Task statement - The records that follow must be reproduced in full, exactly as written.
* * * * * * *
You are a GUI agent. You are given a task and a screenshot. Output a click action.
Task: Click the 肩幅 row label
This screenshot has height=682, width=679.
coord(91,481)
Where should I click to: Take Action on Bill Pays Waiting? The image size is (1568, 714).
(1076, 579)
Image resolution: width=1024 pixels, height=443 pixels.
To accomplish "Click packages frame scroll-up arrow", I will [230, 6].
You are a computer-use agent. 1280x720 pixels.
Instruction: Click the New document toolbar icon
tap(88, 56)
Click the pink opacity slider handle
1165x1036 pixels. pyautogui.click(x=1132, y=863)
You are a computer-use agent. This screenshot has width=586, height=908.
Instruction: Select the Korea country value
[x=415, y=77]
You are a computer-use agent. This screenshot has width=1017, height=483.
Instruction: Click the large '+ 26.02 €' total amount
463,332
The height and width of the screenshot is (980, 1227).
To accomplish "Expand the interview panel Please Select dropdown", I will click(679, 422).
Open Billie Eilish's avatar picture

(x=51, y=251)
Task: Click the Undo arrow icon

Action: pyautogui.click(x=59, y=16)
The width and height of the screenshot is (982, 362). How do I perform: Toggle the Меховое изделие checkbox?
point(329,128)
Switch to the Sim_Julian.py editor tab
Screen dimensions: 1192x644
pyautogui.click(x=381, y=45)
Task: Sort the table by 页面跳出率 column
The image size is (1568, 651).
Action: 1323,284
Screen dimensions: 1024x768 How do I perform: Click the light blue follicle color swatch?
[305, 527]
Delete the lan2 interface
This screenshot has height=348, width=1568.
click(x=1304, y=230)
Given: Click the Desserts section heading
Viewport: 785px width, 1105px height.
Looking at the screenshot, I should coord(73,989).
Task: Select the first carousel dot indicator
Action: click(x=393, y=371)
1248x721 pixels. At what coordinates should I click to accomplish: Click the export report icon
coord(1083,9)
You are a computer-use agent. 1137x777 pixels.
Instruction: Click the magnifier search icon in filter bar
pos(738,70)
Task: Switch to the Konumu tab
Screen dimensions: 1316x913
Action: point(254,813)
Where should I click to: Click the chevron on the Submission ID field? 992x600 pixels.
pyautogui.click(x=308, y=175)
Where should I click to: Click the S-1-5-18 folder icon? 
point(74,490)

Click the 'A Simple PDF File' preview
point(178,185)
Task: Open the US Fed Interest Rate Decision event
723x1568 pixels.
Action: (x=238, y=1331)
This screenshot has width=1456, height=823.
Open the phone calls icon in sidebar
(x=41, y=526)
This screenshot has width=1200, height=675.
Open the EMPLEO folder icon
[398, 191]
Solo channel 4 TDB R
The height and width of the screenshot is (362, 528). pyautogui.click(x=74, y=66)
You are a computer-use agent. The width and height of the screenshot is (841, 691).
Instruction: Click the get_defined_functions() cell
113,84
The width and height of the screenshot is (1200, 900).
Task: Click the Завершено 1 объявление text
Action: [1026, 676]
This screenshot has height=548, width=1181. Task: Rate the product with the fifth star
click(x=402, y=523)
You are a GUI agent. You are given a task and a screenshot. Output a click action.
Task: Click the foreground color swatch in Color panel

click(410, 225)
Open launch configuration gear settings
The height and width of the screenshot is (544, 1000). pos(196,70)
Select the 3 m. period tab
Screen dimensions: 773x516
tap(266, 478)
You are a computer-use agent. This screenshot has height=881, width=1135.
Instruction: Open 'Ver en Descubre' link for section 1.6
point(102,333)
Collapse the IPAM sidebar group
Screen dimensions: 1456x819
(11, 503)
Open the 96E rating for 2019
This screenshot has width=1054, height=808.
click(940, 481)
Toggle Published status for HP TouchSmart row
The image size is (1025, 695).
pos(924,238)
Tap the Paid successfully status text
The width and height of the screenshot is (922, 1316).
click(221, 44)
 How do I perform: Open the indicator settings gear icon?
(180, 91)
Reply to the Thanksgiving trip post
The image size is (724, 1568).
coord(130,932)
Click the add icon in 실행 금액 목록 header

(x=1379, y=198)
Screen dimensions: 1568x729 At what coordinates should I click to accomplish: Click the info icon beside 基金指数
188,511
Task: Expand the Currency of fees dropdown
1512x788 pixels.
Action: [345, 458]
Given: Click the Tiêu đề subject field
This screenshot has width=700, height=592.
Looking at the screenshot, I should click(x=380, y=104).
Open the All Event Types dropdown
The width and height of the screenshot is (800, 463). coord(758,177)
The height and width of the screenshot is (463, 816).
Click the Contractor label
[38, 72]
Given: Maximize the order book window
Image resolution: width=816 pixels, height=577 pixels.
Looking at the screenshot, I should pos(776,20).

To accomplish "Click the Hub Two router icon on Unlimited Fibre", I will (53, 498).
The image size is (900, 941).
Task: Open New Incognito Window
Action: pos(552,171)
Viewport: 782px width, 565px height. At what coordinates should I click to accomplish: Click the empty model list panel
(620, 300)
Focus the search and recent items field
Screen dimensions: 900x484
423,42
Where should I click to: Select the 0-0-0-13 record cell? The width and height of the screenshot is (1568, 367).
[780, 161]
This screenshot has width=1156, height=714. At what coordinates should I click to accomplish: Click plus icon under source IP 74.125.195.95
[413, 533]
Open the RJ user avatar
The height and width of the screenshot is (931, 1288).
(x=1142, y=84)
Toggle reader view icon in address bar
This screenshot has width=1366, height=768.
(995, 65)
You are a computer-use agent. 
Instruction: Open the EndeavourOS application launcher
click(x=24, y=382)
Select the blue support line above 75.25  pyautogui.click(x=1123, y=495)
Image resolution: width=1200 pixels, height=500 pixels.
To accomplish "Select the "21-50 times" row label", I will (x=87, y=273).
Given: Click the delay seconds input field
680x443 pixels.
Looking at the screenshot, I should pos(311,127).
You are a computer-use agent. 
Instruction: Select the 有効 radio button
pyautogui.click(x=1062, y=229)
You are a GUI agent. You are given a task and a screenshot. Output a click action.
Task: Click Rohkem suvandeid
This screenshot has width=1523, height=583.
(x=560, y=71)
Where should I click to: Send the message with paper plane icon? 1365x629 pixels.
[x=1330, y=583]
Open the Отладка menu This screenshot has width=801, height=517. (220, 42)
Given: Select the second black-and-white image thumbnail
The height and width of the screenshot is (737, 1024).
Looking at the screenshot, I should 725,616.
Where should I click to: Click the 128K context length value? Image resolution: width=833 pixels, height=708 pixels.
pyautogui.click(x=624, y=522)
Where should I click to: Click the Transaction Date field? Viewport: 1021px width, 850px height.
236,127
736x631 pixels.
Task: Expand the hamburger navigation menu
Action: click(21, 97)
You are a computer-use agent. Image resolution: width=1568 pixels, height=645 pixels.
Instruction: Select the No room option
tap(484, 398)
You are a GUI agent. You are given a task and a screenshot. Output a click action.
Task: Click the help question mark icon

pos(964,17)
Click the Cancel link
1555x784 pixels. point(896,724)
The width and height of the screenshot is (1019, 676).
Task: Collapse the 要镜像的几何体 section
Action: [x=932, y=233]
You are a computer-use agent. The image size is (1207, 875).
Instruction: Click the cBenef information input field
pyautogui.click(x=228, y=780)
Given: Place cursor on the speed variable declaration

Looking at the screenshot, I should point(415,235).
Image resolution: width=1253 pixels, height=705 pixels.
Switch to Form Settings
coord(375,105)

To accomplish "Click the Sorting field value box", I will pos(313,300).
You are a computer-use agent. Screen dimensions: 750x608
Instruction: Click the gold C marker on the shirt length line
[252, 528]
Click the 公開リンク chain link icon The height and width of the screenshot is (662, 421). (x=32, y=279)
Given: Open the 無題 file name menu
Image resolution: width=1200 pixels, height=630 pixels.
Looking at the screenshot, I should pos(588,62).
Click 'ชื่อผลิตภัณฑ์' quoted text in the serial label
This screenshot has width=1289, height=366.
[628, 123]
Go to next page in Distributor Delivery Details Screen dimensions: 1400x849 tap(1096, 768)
* * * * * * *
Answer to the problem -
You are a GUI agent. You are given a task and a screenshot. Output a click action.
Task: Click the 肩幅 row label
This screenshot has height=682, width=679.
coord(91,481)
Where should I click to: Take Action on Bill Pays Waiting? The image size is (1568, 714).
(1076, 579)
Image resolution: width=1024 pixels, height=443 pixels.
To accomplish "Click packages frame scroll-up arrow", I will [230, 6].
You are a computer-use agent. 1280x720 pixels.
Instruction: Click the New document toolbar icon
tap(88, 56)
Click the pink opacity slider handle
1165x1036 pixels. pyautogui.click(x=1132, y=863)
You are a computer-use agent. This screenshot has width=586, height=908.
Instruction: Select the Korea country value
[x=415, y=77]
You are a computer-use agent. This screenshot has width=1017, height=483.
Instruction: Click the large '+ 26.02 €' total amount
463,332
The height and width of the screenshot is (980, 1227).
To accomplish "Expand the interview panel Please Select dropdown", I will click(679, 422).
Open Billie Eilish's avatar picture

(x=51, y=251)
Task: Click the Undo arrow icon

Action: pyautogui.click(x=59, y=16)
The width and height of the screenshot is (982, 362). How do I perform: Toggle the Меховое изделие checkbox?
point(329,128)
Switch to the Sim_Julian.py editor tab
Screen dimensions: 1192x644
pyautogui.click(x=381, y=45)
Task: Sort the table by 页面跳出率 column
The image size is (1568, 651).
Action: 1323,284
Screen dimensions: 1024x768 How do I perform: Click the light blue follicle color swatch?
[305, 527]
Delete the lan2 interface
This screenshot has height=348, width=1568.
click(x=1304, y=230)
Given: Click the Desserts section heading
Viewport: 785px width, 1105px height.
Looking at the screenshot, I should coord(73,989).
Task: Select the first carousel dot indicator
Action: click(x=393, y=371)
1248x721 pixels. At what coordinates should I click to accomplish: Click the export report icon
coord(1083,9)
You are a computer-use agent. 1137x777 pixels.
Instruction: Click the magnifier search icon in filter bar
pos(738,70)
Task: Switch to the Konumu tab
Screen dimensions: 1316x913
Action: point(254,813)
Where should I click to: Click the chevron on the Submission ID field? 992x600 pixels.
pyautogui.click(x=308, y=175)
Where should I click to: Click the S-1-5-18 folder icon? 
point(74,490)

Click the 'A Simple PDF File' preview
point(178,185)
Task: Open the US Fed Interest Rate Decision event
723x1568 pixels.
Action: (x=238, y=1331)
This screenshot has width=1456, height=823.
Open the phone calls icon in sidebar
(x=41, y=526)
This screenshot has width=1200, height=675.
Open the EMPLEO folder icon
[398, 191]
Solo channel 4 TDB R
The height and width of the screenshot is (362, 528). pyautogui.click(x=74, y=66)
You are a computer-use agent. The width and height of the screenshot is (841, 691).
Instruction: Click the get_defined_functions() cell
113,84
The width and height of the screenshot is (1200, 900).
Task: Click the Завершено 1 объявление text
Action: [1026, 676]
This screenshot has height=548, width=1181. Task: Rate the product with the fifth star
click(x=402, y=523)
You are a GUI agent. You are given a task and a screenshot. Output a click action.
Task: Click the foreground color swatch in Color panel

click(410, 225)
Open launch configuration gear settings
The height and width of the screenshot is (544, 1000). pos(196,70)
Select the 3 m. period tab
Screen dimensions: 773x516
tap(266, 478)
You are a computer-use agent. This screenshot has height=881, width=1135.
Instruction: Open 'Ver en Descubre' link for section 1.6
point(102,333)
Collapse the IPAM sidebar group
Screen dimensions: 1456x819
(11, 503)
Open the 96E rating for 2019
This screenshot has width=1054, height=808.
click(940, 481)
Toggle Published status for HP TouchSmart row
The image size is (1025, 695).
pos(924,238)
Tap the Paid successfully status text
The width and height of the screenshot is (922, 1316).
click(221, 44)
 How do I perform: Open the indicator settings gear icon?
(180, 91)
Reply to the Thanksgiving trip post
The image size is (724, 1568).
coord(130,932)
Click the add icon in 실행 금액 목록 header

(x=1379, y=198)
Screen dimensions: 1568x729 At what coordinates should I click to accomplish: Click the info icon beside 基金指数
188,511
Task: Expand the Currency of fees dropdown
1512x788 pixels.
Action: [345, 458]
Given: Click the Tiêu đề subject field
This screenshot has width=700, height=592.
Looking at the screenshot, I should click(x=380, y=104).
Open the All Event Types dropdown
The width and height of the screenshot is (800, 463). coord(758,177)
The height and width of the screenshot is (463, 816).
Click the Contractor label
[38, 72]
Given: Maximize the order book window
Image resolution: width=816 pixels, height=577 pixels.
Looking at the screenshot, I should pos(776,20).

To accomplish "Click the Hub Two router icon on Unlimited Fibre", I will (53, 498).
The image size is (900, 941).
Task: Open New Incognito Window
Action: pos(552,171)
Viewport: 782px width, 565px height. At what coordinates should I click to accomplish: Click the empty model list panel
(620, 300)
Focus the search and recent items field
Screen dimensions: 900x484
423,42
Where should I click to: Select the 0-0-0-13 record cell? The width and height of the screenshot is (1568, 367).
[780, 161]
This screenshot has width=1156, height=714. At what coordinates should I click to accomplish: Click plus icon under source IP 74.125.195.95
[413, 533]
Open the RJ user avatar
The height and width of the screenshot is (931, 1288).
(x=1142, y=84)
Toggle reader view icon in address bar
This screenshot has width=1366, height=768.
(995, 65)
You are a computer-use agent. 
Instruction: Open the EndeavourOS application launcher
click(x=24, y=382)
Select the blue support line above 75.25  pyautogui.click(x=1123, y=495)
Image resolution: width=1200 pixels, height=500 pixels.
To accomplish "Select the "21-50 times" row label", I will (x=87, y=273).
Given: Click the delay seconds input field
680x443 pixels.
Looking at the screenshot, I should pos(311,127).
You are a computer-use agent. 
Instruction: Select the 有効 radio button
pyautogui.click(x=1062, y=229)
You are a GUI agent. You are given a task and a screenshot. Output a click action.
Task: Click Rohkem suvandeid
This screenshot has width=1523, height=583.
(x=560, y=71)
Where should I click to: Send the message with paper plane icon? 1365x629 pixels.
[x=1330, y=583]
Open the Отладка menu This screenshot has width=801, height=517. (220, 42)
Given: Select the second black-and-white image thumbnail
The height and width of the screenshot is (737, 1024).
Looking at the screenshot, I should 725,616.
Where should I click to: Click the 128K context length value? Image resolution: width=833 pixels, height=708 pixels.
pyautogui.click(x=624, y=522)
Where should I click to: Click the Transaction Date field? Viewport: 1021px width, 850px height.
236,127
736x631 pixels.
Task: Expand the hamburger navigation menu
Action: click(21, 97)
You are a computer-use agent. Image resolution: width=1568 pixels, height=645 pixels.
Instruction: Select the No room option
tap(484, 398)
You are a GUI agent. You are given a task and a screenshot. Output a click action.
Task: Click the help question mark icon

pos(964,17)
Click the Cancel link
1555x784 pixels. point(896,724)
The width and height of the screenshot is (1019, 676).
Task: Collapse the 要镜像的几何体 section
Action: [x=932, y=233]
You are a computer-use agent. The image size is (1207, 875).
Instruction: Click the cBenef information input field
pyautogui.click(x=228, y=780)
Given: Place cursor on the speed variable declaration

Looking at the screenshot, I should point(415,235).
Image resolution: width=1253 pixels, height=705 pixels.
Switch to Form Settings
coord(375,105)

To accomplish "Click the Sorting field value box", I will pos(313,300).
You are a computer-use agent. Screen dimensions: 750x608
Instruction: Click the gold C marker on the shirt length line
[252, 528]
Click the 公開リンク chain link icon The height and width of the screenshot is (662, 421). (x=32, y=279)
Given: Open the 無題 file name menu
Image resolution: width=1200 pixels, height=630 pixels.
Looking at the screenshot, I should pos(588,62).
Click 'ชื่อผลิตภัณฑ์' quoted text in the serial label
This screenshot has width=1289, height=366.
[628, 123]
Go to next page in Distributor Delivery Details Screen dimensions: 1400x849 tap(1096, 768)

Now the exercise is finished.